Synthopia has details on the new, secret Moog guitar:
Moog Music has been pretty tight-lipped about it, but information is starting to slip out about the Moog Guitar.
At the Ethermusic Festival in Asheville, NC, Moog’s Jason Danillo demo’d the Moog Guitar. Here’s a first-hand take on the demo:
My first impression of this instrument is that it was an electric guitar with built in (software driven) fx in the body of the guitar. And I would add, super CLEAN fx. And the infinite sustain, for example, was INFINITE with no noise, glitches, etc. However, my guess about the theory of operation was mistaken.
The guitar utilizes built-in ebows — I’m not sure how many are built into the guitar however there is a least one per string.
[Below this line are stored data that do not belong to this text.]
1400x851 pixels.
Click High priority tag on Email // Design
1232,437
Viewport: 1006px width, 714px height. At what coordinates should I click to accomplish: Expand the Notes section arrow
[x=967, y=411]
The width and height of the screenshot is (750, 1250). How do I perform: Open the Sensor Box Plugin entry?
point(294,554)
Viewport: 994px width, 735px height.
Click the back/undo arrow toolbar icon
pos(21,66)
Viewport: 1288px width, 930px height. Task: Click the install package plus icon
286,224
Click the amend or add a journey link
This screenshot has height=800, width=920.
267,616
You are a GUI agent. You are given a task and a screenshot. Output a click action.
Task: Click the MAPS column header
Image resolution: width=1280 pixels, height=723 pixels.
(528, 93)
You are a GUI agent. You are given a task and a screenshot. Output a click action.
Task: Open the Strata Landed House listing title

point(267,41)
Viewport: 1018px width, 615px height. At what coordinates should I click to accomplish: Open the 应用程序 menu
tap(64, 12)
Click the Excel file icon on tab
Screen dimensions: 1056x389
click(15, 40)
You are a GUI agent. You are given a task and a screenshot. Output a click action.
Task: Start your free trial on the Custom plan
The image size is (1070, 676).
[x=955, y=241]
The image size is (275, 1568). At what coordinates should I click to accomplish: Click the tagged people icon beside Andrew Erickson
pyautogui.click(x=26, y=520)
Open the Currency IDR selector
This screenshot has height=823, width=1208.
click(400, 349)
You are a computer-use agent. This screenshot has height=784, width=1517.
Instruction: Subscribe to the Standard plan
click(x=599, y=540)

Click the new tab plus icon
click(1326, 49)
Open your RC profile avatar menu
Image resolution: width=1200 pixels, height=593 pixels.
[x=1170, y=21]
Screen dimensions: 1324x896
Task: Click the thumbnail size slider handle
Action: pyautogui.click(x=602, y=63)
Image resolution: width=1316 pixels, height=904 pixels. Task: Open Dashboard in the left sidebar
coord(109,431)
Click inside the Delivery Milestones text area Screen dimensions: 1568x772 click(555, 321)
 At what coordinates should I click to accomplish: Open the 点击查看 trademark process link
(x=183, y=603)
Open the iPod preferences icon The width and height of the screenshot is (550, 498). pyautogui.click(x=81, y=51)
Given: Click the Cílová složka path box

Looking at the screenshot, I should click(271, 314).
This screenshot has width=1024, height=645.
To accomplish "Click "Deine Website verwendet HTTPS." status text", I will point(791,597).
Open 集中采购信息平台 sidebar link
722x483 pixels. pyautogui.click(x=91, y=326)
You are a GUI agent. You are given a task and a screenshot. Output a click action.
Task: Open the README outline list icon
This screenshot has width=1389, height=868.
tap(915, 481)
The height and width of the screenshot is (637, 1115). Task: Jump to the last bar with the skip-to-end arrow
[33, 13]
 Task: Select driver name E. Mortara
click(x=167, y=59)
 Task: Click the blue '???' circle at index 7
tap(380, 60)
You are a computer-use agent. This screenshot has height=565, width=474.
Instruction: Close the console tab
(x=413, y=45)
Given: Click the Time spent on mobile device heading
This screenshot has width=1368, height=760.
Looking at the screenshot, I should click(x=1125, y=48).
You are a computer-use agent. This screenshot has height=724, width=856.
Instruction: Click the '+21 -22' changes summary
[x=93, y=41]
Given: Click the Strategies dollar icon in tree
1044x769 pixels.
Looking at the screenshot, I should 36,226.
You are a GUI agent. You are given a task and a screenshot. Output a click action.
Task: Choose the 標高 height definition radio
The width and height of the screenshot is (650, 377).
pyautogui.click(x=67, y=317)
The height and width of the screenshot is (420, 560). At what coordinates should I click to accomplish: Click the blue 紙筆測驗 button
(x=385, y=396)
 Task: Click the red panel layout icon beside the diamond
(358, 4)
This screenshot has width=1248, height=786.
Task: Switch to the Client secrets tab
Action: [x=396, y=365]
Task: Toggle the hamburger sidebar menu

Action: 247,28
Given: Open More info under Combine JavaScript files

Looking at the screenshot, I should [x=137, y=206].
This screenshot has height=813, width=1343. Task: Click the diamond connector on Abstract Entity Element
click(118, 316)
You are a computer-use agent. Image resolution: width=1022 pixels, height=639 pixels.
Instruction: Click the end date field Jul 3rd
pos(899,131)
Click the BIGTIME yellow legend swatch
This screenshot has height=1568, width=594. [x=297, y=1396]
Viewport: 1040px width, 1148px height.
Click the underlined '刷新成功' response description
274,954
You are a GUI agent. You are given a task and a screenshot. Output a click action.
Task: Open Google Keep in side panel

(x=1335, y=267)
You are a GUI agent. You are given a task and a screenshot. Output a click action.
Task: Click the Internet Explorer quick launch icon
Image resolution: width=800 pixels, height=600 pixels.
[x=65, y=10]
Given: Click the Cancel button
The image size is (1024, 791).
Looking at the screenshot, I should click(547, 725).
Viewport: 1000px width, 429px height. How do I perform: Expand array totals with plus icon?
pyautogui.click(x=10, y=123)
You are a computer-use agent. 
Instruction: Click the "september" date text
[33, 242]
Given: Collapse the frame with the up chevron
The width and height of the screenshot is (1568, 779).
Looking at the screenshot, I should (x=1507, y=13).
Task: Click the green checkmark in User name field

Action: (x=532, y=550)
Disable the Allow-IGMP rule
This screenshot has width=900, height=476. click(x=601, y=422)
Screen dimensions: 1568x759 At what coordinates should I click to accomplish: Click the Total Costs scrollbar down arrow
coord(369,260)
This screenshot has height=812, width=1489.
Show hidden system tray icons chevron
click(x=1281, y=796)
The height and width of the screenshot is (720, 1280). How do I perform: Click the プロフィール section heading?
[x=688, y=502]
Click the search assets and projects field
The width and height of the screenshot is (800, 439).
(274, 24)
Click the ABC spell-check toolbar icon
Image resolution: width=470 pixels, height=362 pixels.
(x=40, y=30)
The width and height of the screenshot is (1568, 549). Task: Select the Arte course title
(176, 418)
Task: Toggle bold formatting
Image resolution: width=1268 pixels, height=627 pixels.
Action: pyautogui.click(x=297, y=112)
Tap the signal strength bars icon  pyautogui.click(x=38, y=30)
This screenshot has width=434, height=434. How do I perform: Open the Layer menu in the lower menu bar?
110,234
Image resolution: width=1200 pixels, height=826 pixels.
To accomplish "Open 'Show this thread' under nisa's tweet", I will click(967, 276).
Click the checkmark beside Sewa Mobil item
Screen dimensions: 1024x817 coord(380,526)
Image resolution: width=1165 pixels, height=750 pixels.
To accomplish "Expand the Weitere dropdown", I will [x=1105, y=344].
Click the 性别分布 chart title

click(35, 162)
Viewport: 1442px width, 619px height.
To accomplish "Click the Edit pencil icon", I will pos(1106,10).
As many readers here know, the ebow imparts energy to a string to set it into vibration and keep it vibrating forever. The engineers at Moog took things to another level — for ebow technology can do the opposite: it can be used to remove energy from a string, too.
Each string is independently settable — some can sustain, others can sound in the normal (unsustained manner), others can produce a staccatto pluck — in fact, on [sic] of the sounds is a strum followed by a bow. This is all user-settable. Jason strummed a chord and as the chord died down a “bowed string chorus” came up — as if an entire string section was doubling Jason’s guitar part.
My first thought was: Ohhh… my looping friends would LOVE this.
And the tone was really clean. During Jason’s demo, he mentioned that some people can’t believe that this is all being done on the strings until he unplugs the guitar and folks listen to the strings themselves.Moog looks to be building on its strong line of Moogerfooger pedals and expanding into the guitar market.